В барак вошел разрумяненный морозом, пахнущий свежим воздухом Конокотин.
— О, Белый Медведь здесь! — Поздоровался с нами. — Чертовски мерзну! — Он начал усиленно тереть покрасневшие руки, дышать на них. — «Лагинформбюро» сообщило, что к вам пришли бандероли. И даже «Огонек»?
— Есть и «Огонек», Орест Николаевич, и «Смена».
— Чудесно! Могу конфисковать на вечер?.. Спасибо.
Конокотин пристально посмотрел на Достовалова.
— А ты чем расстроен?.. Пойдем-ка, старый Белый Медведь, в мою берлогу, и пока зреет плацента, полистаем сию премудрость.
Уводя Николая Ивановича, Конокотин сказал, пряча журналы под бушлат:
— Когда смотрю на цветные иллюстрации, у меня возникает своего рода бинокулярное зрение: ясно и выпукло представляю всю страну…
Они ушли, и я сызнова принялся читать письма.

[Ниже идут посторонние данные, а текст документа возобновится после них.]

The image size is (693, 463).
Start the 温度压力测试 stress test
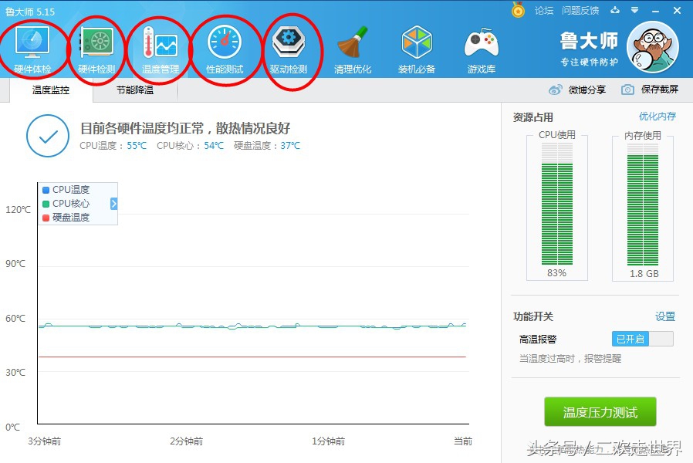[x=600, y=411]
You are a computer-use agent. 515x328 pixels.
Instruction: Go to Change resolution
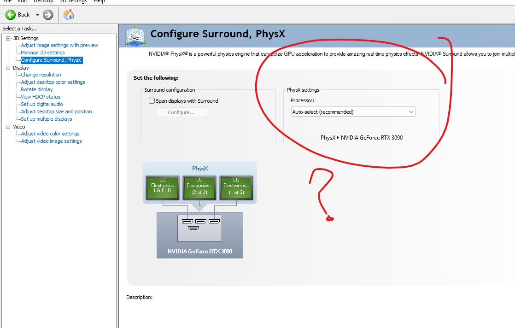[41, 75]
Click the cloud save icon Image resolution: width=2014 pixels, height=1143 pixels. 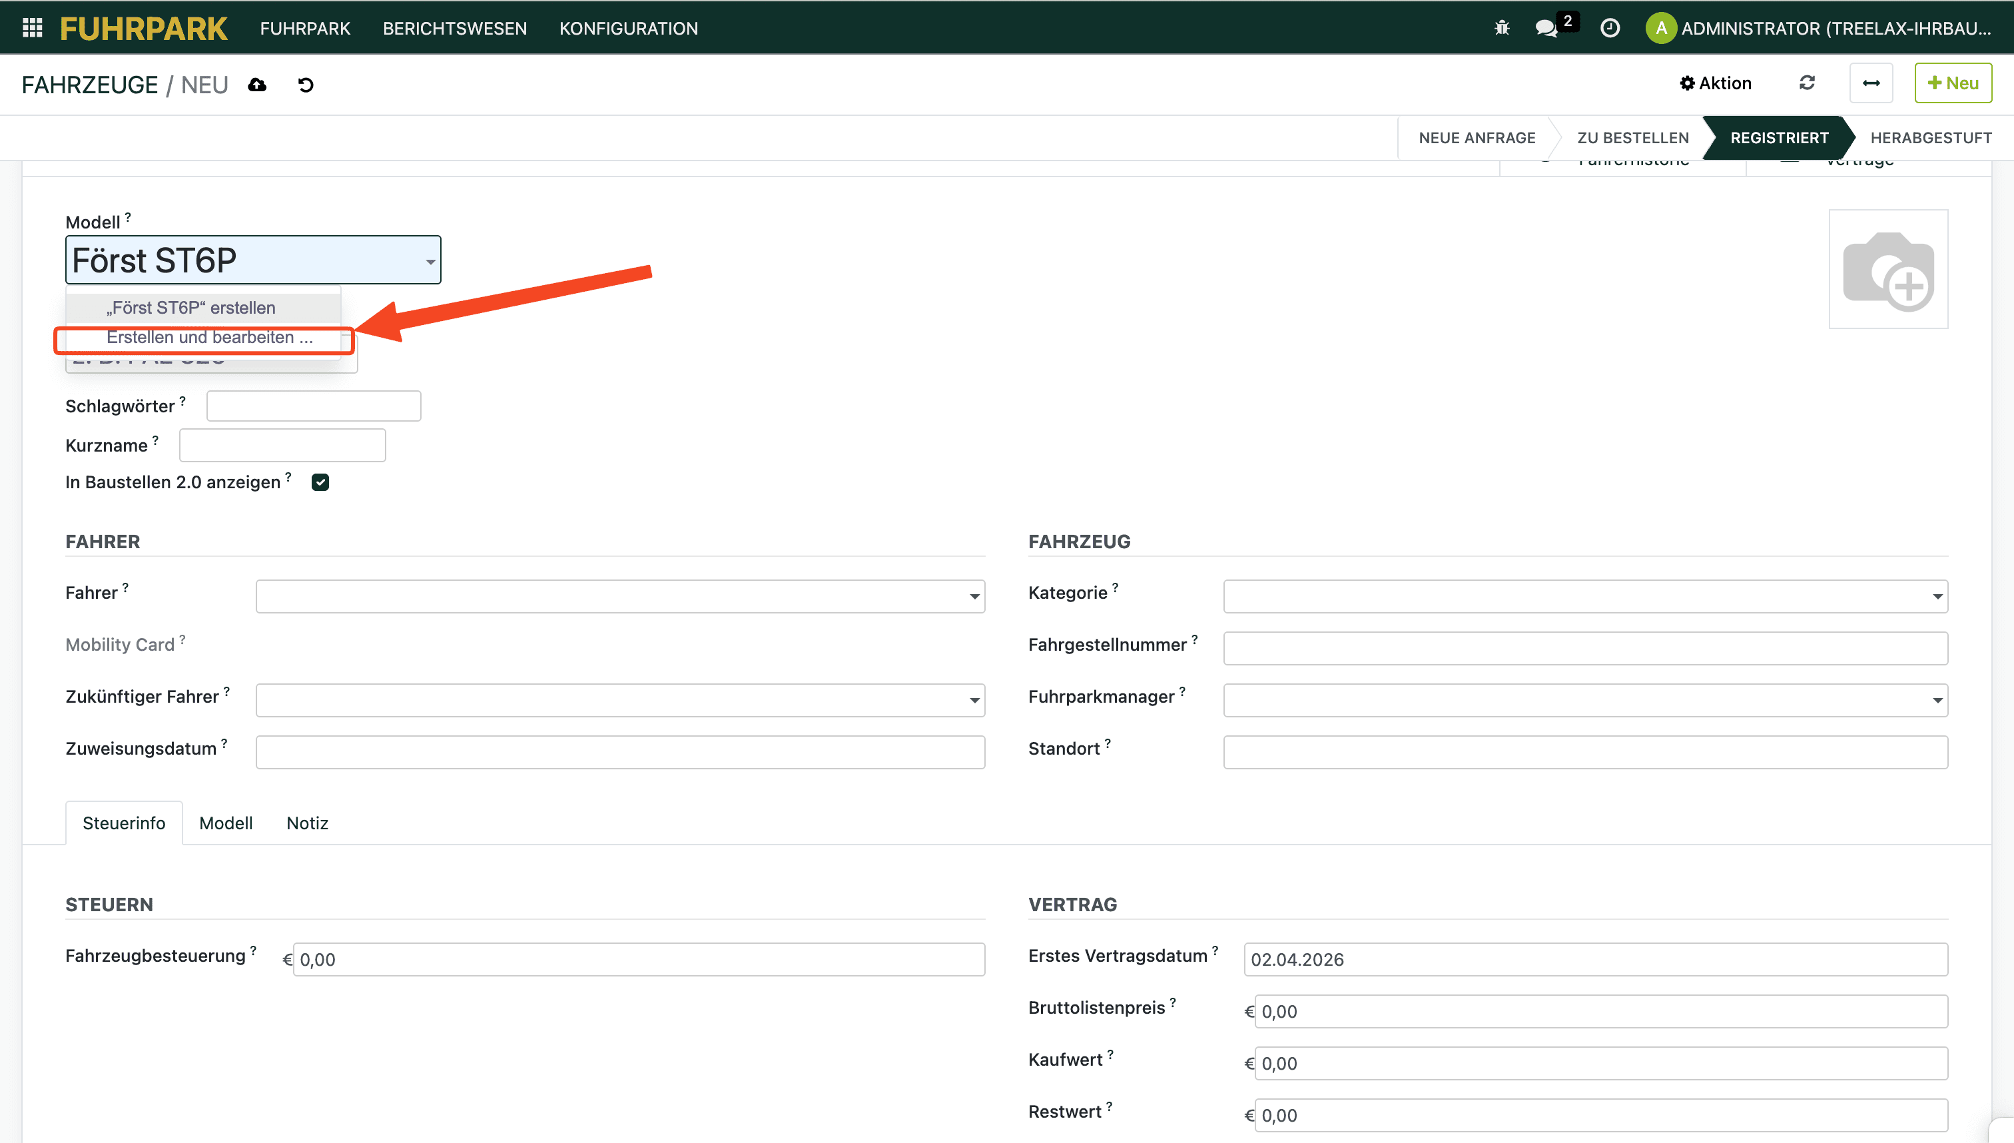[x=257, y=85]

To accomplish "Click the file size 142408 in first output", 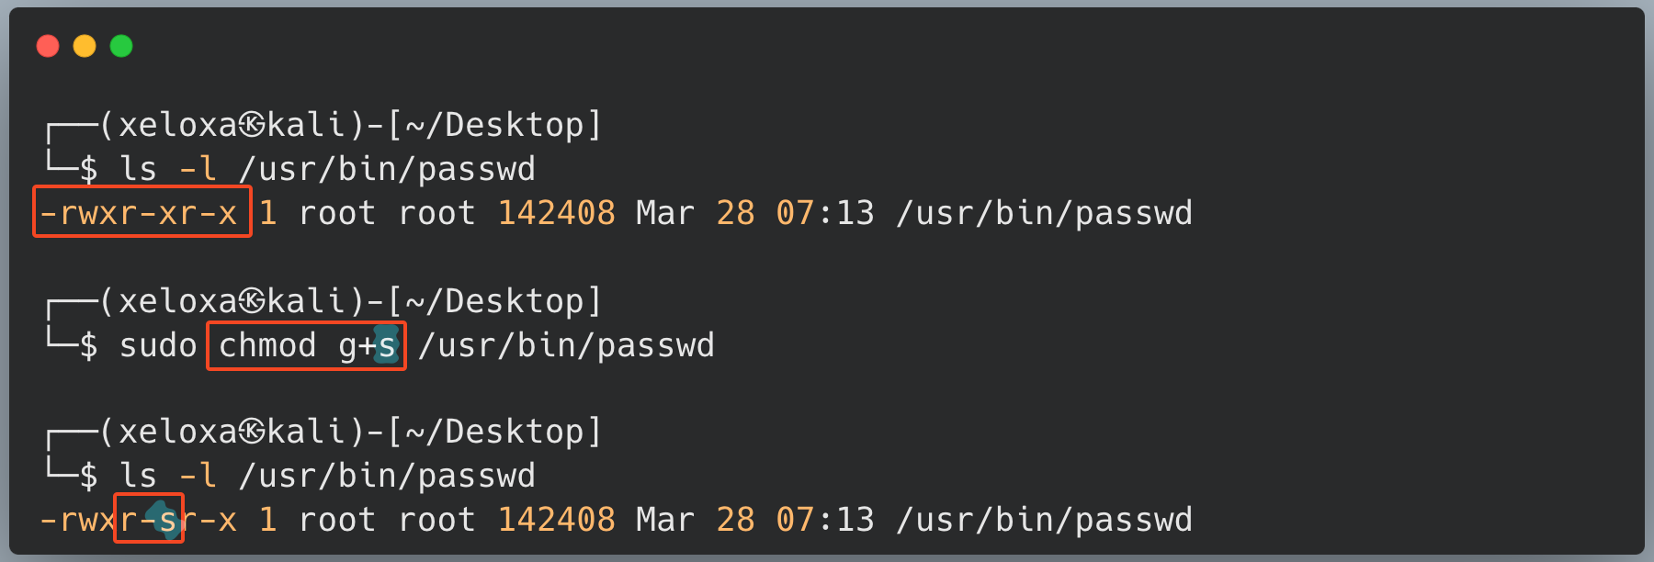I will click(556, 213).
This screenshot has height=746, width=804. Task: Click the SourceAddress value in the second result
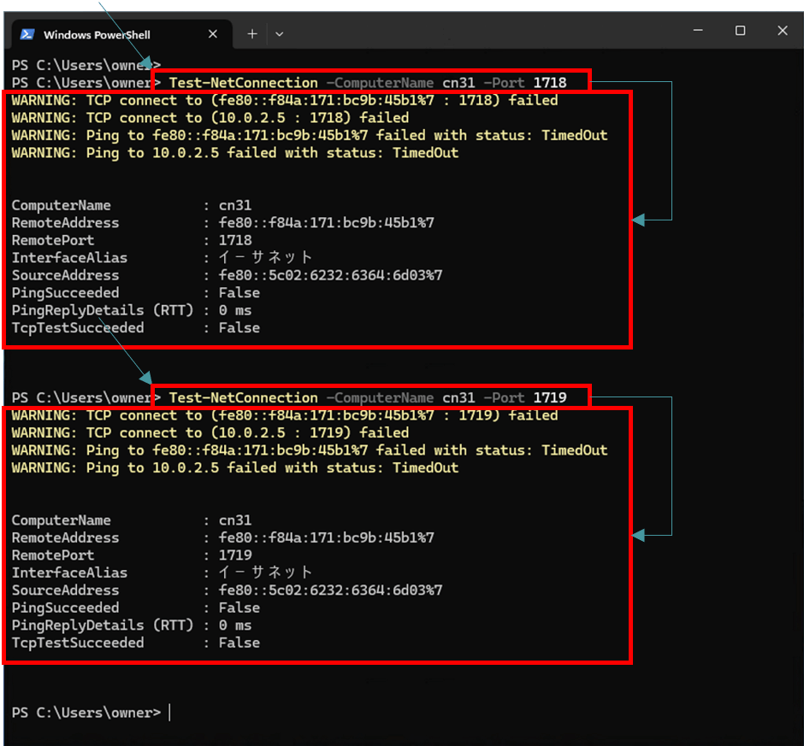tap(330, 590)
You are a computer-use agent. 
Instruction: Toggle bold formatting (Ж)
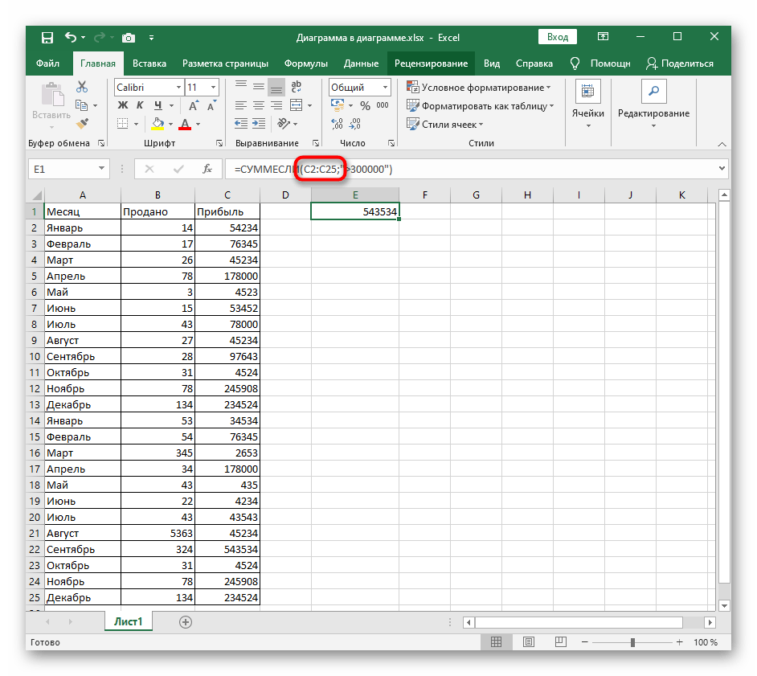click(x=123, y=105)
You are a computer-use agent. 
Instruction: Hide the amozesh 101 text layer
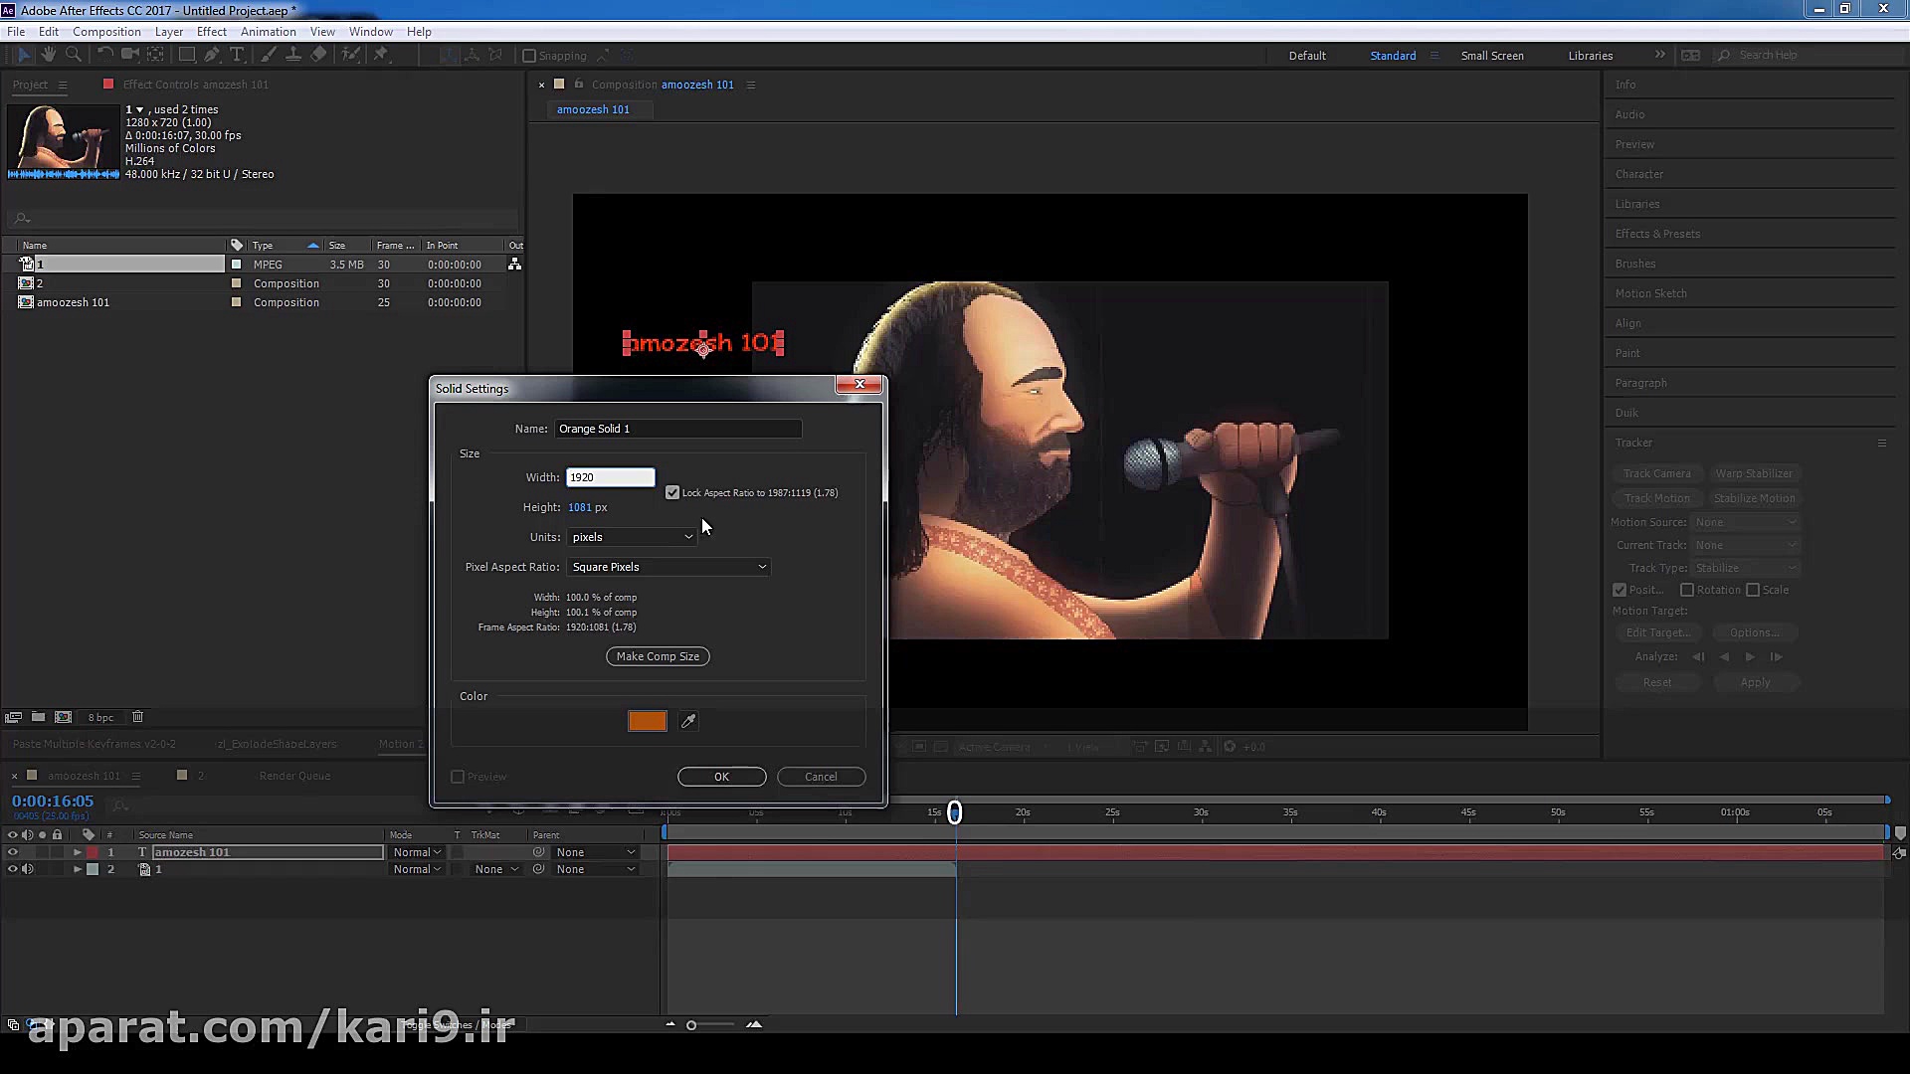pos(13,852)
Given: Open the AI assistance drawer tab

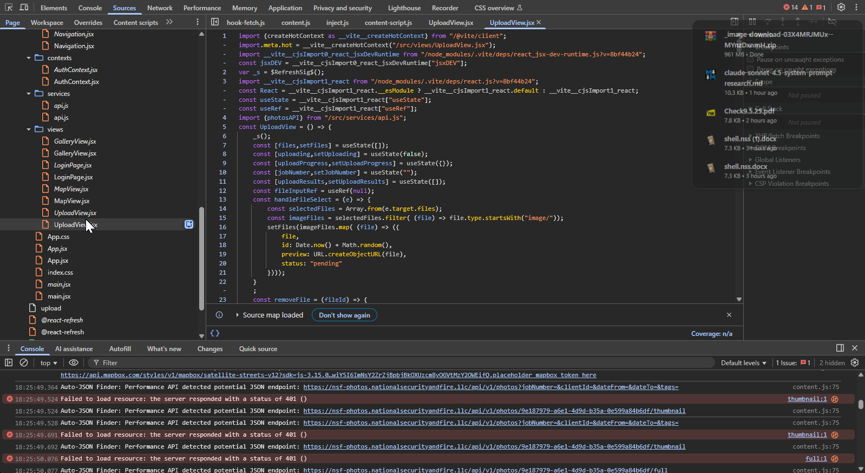Looking at the screenshot, I should (x=74, y=349).
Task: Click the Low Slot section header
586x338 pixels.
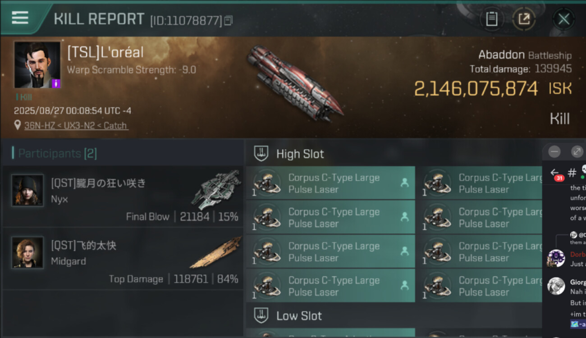Action: (x=299, y=316)
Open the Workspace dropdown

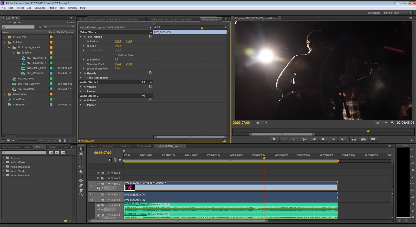point(398,13)
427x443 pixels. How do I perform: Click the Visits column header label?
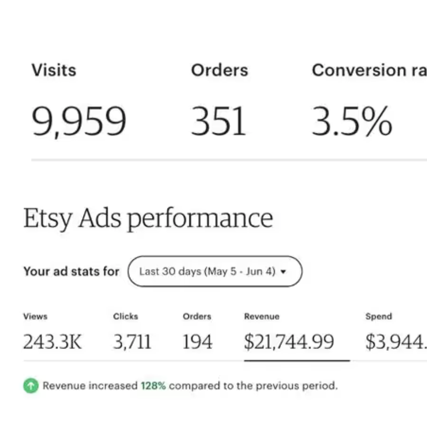(54, 70)
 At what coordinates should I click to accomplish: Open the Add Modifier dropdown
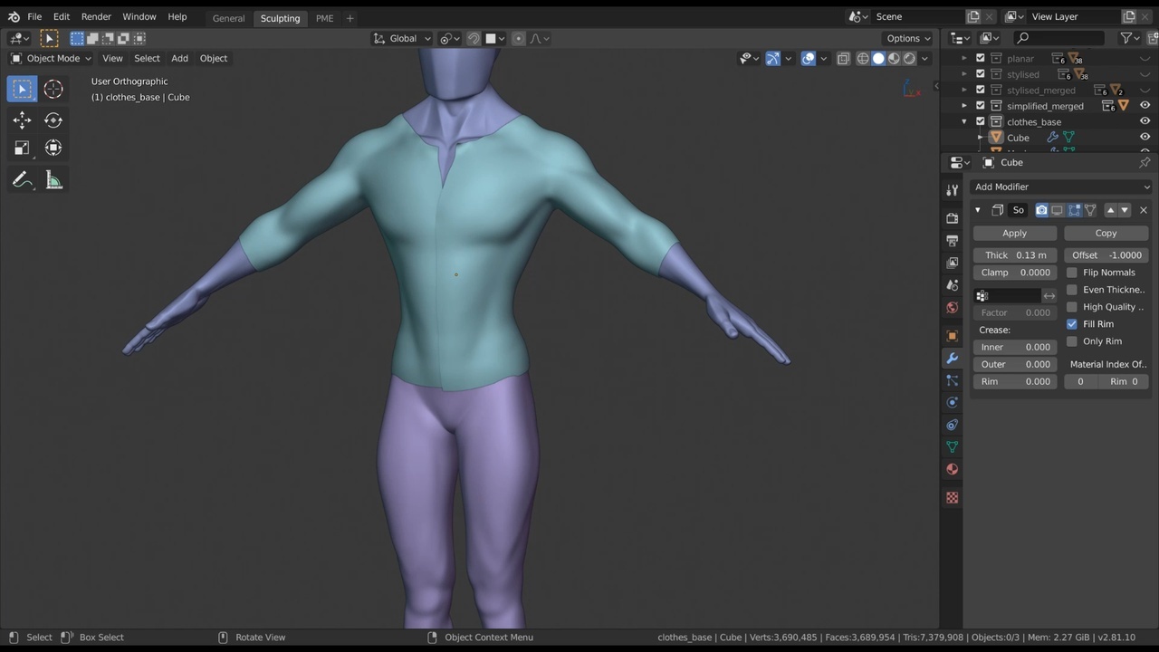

Вера волнуется, пропускает слова, не заканчивает фразы… Тревожится — почему я в больнице, чем заболел?.. «Хотела поступить на работу, — пишет она, — но когда указываю в анкете, что ты репрессирован, мне отказывают: жена „врага народа“… После того как тебя увезли из Москвы, я почти ежедневно ходила в МГБ узнать, где ты, что с тобою? „Подождите, скоро сообщим“, — говорил дежурный капитан. Он был вежливым, даже участливым. Советовал мне куда-нибудь устроиться и сказал: „Не говорите только, что муж арестован“… А я не могу и не хочу лгать!.. Знаю, что ты не преступник, и открыто смотрю всем в глаза…»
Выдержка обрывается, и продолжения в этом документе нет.